_TASK TO CARRY OUT_. Using the material below, tally each line with the string "screenshot" and report only the total.

_INPUT_.
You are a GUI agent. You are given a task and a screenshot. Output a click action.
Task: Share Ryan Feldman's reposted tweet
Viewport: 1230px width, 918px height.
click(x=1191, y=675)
--
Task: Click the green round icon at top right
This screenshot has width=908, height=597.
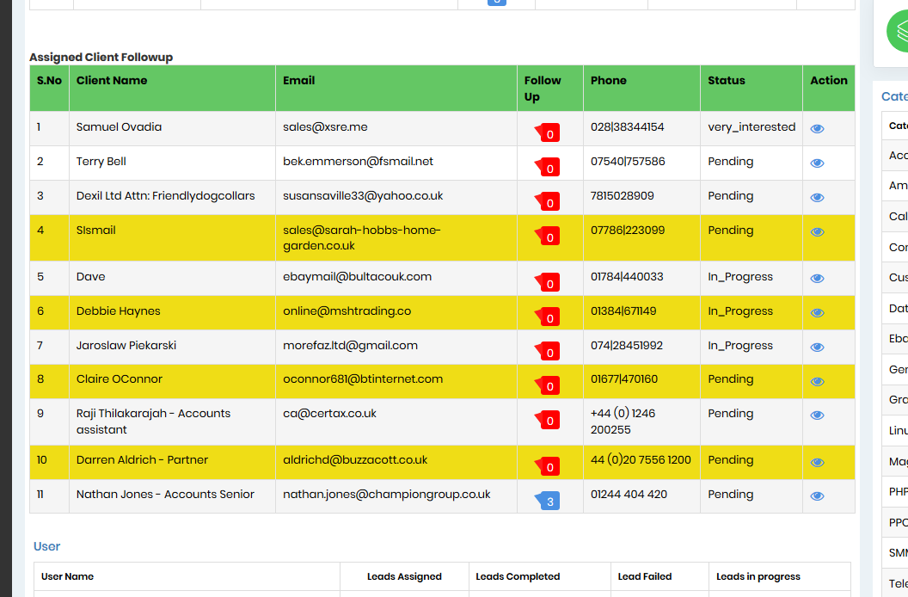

_ANSWER FOR THIS EXERCISE_. 2